= Directions =
Every line from the first one in the listing down to the line with "更多 (984, 72)" should be restated word for word.

### Information shown ###

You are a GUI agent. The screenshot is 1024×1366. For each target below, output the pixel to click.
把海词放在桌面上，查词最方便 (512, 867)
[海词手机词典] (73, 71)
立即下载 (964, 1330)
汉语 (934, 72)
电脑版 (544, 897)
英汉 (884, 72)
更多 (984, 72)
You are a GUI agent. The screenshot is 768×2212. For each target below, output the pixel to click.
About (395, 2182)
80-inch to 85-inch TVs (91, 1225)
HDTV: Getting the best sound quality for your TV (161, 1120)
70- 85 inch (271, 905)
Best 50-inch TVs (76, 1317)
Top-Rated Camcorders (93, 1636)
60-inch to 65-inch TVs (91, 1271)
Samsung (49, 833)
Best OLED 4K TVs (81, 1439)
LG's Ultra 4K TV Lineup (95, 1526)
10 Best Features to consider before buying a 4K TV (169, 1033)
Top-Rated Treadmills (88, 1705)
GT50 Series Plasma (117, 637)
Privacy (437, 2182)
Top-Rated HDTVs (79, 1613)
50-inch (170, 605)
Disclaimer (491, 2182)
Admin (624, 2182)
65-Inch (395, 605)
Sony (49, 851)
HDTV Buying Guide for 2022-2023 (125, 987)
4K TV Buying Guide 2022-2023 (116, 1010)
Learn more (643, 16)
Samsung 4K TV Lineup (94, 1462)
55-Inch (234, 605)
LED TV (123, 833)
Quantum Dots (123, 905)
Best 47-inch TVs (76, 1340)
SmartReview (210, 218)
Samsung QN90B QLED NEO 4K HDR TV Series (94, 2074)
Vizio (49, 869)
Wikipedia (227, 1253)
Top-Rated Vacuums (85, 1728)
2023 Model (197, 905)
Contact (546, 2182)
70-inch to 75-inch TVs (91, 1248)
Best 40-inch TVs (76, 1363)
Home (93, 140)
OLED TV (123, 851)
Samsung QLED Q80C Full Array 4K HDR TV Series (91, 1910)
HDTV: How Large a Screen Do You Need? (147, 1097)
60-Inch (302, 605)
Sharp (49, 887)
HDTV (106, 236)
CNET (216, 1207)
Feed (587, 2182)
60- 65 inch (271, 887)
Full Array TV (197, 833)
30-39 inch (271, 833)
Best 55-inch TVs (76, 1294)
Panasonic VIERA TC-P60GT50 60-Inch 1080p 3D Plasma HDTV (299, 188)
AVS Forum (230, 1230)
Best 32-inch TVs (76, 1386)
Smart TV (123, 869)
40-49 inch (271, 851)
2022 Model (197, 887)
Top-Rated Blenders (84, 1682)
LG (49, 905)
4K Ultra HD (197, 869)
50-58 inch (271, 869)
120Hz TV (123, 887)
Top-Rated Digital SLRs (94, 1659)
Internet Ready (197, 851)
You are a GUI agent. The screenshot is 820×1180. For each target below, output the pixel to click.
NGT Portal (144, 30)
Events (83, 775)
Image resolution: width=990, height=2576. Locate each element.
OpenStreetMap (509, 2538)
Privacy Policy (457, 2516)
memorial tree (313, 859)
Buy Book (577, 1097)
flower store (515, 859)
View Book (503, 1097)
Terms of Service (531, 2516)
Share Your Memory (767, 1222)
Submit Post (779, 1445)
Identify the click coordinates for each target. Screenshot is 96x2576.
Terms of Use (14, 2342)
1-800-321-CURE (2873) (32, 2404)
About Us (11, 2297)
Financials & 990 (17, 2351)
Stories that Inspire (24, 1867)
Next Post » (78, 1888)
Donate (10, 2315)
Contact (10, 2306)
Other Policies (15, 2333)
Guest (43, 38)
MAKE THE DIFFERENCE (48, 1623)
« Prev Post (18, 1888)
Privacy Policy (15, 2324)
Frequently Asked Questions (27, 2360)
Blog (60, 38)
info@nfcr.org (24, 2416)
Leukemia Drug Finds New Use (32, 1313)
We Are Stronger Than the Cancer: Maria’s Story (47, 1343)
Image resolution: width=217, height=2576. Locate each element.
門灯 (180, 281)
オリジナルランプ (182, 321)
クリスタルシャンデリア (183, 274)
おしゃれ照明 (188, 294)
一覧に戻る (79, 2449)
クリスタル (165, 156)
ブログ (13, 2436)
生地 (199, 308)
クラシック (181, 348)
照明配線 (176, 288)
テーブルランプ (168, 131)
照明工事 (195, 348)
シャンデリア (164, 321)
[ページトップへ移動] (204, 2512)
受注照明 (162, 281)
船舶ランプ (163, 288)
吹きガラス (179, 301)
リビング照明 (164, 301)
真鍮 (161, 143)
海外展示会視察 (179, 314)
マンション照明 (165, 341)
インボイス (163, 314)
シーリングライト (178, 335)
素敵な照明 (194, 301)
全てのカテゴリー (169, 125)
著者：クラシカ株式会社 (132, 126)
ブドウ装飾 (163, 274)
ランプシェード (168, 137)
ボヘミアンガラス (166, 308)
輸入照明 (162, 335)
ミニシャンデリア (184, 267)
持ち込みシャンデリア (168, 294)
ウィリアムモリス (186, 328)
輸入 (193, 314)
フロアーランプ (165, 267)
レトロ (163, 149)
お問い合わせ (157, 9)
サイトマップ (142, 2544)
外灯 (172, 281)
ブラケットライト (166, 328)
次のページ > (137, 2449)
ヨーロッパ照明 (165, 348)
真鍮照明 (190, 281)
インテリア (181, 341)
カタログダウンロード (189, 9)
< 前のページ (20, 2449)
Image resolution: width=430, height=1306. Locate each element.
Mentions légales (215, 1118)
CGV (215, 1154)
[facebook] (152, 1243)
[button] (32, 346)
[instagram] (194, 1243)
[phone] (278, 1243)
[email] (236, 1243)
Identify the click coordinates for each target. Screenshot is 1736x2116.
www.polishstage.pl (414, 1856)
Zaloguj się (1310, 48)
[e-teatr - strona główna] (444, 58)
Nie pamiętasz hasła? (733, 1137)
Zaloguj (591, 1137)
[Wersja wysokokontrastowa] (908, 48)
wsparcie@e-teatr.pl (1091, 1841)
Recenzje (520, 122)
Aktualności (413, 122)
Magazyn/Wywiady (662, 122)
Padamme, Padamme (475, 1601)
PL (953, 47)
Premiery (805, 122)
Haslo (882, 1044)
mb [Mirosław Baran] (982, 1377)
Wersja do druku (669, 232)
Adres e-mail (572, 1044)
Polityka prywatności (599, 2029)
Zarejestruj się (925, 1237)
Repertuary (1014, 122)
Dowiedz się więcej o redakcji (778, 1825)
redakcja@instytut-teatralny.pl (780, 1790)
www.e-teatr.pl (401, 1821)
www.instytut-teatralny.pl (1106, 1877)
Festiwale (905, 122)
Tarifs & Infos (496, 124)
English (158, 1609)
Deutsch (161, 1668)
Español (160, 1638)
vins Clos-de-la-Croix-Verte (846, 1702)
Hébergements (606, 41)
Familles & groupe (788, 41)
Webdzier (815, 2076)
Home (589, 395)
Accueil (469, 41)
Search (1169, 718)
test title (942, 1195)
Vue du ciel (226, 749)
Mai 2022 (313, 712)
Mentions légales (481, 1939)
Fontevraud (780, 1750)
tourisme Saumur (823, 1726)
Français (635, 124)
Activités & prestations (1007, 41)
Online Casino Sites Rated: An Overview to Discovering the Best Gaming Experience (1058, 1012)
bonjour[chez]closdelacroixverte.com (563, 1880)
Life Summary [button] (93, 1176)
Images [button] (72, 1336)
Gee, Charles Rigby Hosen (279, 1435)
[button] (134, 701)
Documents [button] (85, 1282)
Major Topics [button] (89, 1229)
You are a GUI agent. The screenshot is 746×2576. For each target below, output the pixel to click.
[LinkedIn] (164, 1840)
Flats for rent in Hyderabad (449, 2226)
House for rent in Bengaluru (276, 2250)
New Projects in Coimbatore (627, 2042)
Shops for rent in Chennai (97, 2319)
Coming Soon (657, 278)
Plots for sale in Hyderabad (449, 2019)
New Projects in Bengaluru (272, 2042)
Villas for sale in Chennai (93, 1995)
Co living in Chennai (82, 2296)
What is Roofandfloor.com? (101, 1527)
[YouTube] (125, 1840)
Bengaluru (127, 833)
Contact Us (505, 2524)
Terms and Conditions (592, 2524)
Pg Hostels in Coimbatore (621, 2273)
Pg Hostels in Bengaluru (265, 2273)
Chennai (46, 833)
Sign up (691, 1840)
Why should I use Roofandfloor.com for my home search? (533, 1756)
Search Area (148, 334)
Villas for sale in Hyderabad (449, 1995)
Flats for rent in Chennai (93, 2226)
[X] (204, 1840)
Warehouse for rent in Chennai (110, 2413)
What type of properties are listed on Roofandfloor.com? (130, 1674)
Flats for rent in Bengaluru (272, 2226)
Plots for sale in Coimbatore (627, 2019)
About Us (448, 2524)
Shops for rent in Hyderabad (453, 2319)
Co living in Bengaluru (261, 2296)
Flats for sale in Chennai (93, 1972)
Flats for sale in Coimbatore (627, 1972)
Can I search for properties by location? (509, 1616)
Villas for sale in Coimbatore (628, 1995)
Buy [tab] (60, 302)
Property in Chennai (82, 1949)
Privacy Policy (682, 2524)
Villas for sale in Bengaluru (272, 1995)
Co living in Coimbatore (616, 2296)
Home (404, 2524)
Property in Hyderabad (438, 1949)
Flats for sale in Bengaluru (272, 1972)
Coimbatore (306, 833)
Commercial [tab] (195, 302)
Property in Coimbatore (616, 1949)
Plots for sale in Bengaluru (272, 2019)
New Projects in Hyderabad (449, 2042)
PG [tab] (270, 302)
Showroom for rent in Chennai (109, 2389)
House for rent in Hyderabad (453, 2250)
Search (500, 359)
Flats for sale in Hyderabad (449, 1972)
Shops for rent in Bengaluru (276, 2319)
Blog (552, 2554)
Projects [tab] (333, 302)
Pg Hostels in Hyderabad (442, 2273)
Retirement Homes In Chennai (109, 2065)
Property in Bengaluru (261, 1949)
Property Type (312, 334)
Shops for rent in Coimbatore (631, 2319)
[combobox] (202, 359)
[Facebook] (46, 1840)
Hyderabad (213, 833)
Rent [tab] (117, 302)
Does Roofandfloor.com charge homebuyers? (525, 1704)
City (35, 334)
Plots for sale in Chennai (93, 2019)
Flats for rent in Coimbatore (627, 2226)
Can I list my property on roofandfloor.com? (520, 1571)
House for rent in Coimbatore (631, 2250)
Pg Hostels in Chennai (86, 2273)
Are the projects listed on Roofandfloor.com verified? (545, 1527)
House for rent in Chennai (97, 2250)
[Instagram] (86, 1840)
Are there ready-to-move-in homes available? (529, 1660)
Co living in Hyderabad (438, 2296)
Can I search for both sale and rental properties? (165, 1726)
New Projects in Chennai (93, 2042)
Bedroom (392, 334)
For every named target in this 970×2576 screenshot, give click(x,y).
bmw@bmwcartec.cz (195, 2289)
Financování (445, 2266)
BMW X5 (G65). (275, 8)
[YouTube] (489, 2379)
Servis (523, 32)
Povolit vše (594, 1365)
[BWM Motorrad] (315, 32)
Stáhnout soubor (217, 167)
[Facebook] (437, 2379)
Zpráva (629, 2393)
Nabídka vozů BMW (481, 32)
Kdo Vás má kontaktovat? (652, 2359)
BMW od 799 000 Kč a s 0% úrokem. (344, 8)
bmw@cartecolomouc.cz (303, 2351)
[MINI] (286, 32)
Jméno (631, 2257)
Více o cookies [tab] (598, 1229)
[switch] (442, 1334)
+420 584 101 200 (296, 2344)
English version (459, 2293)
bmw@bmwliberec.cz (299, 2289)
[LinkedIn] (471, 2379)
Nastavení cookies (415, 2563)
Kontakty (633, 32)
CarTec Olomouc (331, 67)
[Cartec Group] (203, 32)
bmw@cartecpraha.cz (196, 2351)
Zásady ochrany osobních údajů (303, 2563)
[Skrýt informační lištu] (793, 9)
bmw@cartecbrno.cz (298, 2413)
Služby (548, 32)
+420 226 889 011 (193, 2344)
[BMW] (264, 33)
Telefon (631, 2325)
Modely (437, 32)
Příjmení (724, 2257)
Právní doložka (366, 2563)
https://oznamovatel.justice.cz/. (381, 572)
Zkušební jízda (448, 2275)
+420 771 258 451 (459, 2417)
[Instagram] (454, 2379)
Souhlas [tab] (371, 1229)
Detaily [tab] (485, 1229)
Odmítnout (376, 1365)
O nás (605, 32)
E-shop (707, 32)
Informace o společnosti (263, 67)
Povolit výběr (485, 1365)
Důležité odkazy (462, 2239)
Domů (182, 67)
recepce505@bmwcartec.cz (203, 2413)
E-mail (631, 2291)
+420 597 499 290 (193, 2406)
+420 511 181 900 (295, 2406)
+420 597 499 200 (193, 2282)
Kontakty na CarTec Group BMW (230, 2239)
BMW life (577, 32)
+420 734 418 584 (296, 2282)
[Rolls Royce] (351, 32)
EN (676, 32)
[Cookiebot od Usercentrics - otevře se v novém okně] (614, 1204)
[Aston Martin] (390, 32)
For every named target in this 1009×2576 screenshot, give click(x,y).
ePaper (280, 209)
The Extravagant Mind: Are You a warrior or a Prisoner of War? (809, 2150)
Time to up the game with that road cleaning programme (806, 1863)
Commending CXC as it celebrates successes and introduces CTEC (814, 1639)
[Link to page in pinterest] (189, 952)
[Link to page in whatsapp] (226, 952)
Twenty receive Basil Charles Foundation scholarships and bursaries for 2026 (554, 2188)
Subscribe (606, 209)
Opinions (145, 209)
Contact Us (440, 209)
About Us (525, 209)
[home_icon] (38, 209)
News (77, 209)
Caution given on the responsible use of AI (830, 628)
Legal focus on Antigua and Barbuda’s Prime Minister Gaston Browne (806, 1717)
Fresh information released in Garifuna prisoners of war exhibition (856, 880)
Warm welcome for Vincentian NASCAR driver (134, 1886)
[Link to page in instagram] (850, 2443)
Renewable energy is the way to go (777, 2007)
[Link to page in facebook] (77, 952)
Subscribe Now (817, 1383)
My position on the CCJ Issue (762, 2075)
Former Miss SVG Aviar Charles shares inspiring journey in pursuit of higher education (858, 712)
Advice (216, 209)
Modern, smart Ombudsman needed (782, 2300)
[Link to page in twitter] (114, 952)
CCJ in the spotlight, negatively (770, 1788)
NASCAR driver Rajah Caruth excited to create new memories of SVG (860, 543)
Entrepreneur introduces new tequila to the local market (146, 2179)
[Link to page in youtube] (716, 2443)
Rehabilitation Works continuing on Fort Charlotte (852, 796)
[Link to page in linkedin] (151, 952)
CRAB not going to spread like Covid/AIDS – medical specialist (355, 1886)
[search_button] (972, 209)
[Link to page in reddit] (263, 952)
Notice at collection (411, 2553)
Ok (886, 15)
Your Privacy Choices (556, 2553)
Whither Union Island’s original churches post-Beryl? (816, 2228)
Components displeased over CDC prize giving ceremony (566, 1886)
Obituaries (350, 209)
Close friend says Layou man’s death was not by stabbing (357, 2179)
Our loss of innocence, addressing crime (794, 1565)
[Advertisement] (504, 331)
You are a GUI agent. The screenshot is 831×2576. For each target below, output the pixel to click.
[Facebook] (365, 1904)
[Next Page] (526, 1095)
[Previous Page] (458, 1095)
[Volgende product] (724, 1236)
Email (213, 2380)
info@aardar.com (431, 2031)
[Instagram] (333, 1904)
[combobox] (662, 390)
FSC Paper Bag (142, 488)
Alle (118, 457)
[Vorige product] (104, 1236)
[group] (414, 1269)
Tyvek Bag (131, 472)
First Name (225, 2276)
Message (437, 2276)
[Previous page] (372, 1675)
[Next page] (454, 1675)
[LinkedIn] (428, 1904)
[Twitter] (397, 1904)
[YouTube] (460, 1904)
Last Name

###

= Expected answer =
You are a GUI agent. The screenshot is 1024×1366. For each target below, output the pixel to click.
把海词放在桌面上，查词最方便 (512, 867)
[海词手机词典] (73, 71)
立即下载 (964, 1330)
汉语 (934, 72)
电脑版 (544, 897)
英汉 (884, 72)
更多 (984, 72)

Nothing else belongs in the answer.